Ya era de día y los aldeanos de Atsuta, incluidos las mujeres y los niños, estaban delante de sus casas y en los cruces, deseosos de ver el paso de la comitiva, atraídos por el sonido de los caballos que competían por ocupar el primer lugar. Cuando se dieron cuenta de que era Nobunaga, todos parecieron asombrarse y susurraron entre ellos:

—¿Va de veras al combate?

—¿Es posible que sea cierto?

—No tiene una sola posibilidad entre diez mil.

Había recorrido a caballo la considerable distancia entre Kiyosu y Atsuta y ahora estaba dolorido por la silla de montar. Cabalgando a mujeriegas y algo inclinado hacia atrás, tarareaba quedamente.

Cuando el ejército llegó al cruce en las afueras de la población, se detuvo de súbito. En dos lugares, por la dirección de Marune y Washizu, se elevaban masas de humo negro. Una expresión de tristeza apareció en el semblante de Nobunaga, pues era casi seguro que las dos fortalezas habían caído. Aspiró hondo y habló rápidamente a sus servidores.

—No seguiremos la carretera de la costa. La marea matinal está ahora alta, por lo que sería inútil seguir esa ruta. Tomaremos el camino de montaña hasta la fortaleza de Tange. —Desmontó y dijo a uno de sus hombres—: Llama a los caciques de Atsuta.

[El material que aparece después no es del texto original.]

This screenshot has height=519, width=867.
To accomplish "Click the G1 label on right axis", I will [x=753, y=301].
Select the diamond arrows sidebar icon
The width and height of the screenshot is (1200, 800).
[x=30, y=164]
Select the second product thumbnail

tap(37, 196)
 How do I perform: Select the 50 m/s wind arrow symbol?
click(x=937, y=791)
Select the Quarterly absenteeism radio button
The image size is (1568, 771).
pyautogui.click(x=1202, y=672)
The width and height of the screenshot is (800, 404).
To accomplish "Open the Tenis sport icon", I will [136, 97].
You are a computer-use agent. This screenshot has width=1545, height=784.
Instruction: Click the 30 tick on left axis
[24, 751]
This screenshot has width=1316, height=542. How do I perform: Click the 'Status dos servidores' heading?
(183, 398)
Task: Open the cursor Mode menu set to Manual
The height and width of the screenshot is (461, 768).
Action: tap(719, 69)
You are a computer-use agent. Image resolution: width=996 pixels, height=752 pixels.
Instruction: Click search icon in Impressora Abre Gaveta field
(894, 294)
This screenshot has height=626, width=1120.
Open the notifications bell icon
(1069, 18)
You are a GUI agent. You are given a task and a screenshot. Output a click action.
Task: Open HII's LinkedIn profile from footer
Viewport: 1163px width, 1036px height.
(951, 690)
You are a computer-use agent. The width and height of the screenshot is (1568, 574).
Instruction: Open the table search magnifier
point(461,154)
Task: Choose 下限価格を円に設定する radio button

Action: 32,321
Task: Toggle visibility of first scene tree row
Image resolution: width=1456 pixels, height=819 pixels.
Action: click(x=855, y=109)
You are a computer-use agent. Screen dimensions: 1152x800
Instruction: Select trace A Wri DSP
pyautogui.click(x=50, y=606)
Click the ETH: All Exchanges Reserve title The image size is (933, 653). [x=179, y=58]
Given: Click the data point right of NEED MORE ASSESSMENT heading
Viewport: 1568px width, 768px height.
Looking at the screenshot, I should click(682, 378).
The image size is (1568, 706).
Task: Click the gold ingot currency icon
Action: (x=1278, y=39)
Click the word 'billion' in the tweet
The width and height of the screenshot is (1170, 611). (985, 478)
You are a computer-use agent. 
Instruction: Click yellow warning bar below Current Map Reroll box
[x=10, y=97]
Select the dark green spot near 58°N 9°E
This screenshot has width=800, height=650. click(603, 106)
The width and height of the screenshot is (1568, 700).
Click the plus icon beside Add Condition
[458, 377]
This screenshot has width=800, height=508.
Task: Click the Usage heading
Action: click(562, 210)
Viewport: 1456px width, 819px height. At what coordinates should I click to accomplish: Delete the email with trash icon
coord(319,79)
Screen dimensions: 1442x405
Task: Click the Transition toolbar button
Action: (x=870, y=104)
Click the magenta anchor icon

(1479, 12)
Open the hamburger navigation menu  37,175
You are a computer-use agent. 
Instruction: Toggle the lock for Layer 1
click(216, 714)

El hombre se volvió hacia la multitud que se alineaba a lo largo de la calzada y gritó lo bastante alto para que le oyeran. Enviaron soldados en busca de los caciques y poco después dos de ellos llegaron a presencia de Nobunaga. Éste se dirigió así a ellos:

—Me habéis visto muy a menudo, por lo que no soy precisamente una novedad para vosotros, pero voy a ofreceros algo realmente peculiar: la cabeza con los dientes ennegrecidos del señor de Suruga. Nunca la habéis visto, pero hoy vais a verla, porque habéis nacido en mi provincia de Owari. Así que subid a alguna elevación y contemplad esta gran batalla.

»Recorred Atsuta y decid a la gente que recoja gallardetes de festival y grímpolas y que los arreglen de manera que al enemigo le parezcan banderas y estandartes. Colocad telas rojas, blancas o de cualquier otro color en las ramas de los árboles y las cimas de las colinas, y llenad el cielo de grímpolas ondeantes. ¿Entendido?

Cuando los caballos habían avanzado una media legua y Nobunaga se volvió a mirar, innumerables banderas y estandartes ondeaban en todo Atsuta. Parecía como si un enorme ejército de Kiyosu hubiera avanzado hasta la ciudad y estuviera descansando allí.

Hacía un calor opresivo, más intenso de lo que había sido en muchos años a principios del verano, como los ancianos recordarían más adelante. El sol subió a lo alto y los caballos pisaban una tierra que llevaba diez días sin recibir el alivio de la lluvia. El ejército se llenaba de polvo en su avance.

Vida o muerte...; junto con las riendas, Nobunaga las tenía en sus manos mientras galopaba. Sus soldados le veían ya como un bizarro heraldo de la muerte, ya como un líder que ofrecía la esperanza de una vida más brillante. Al margen de la opinión que adoptaran o del resultado final, la confianza en su líder era compartida por todo el ejército que seguía a aquel hombre sin una sola queja.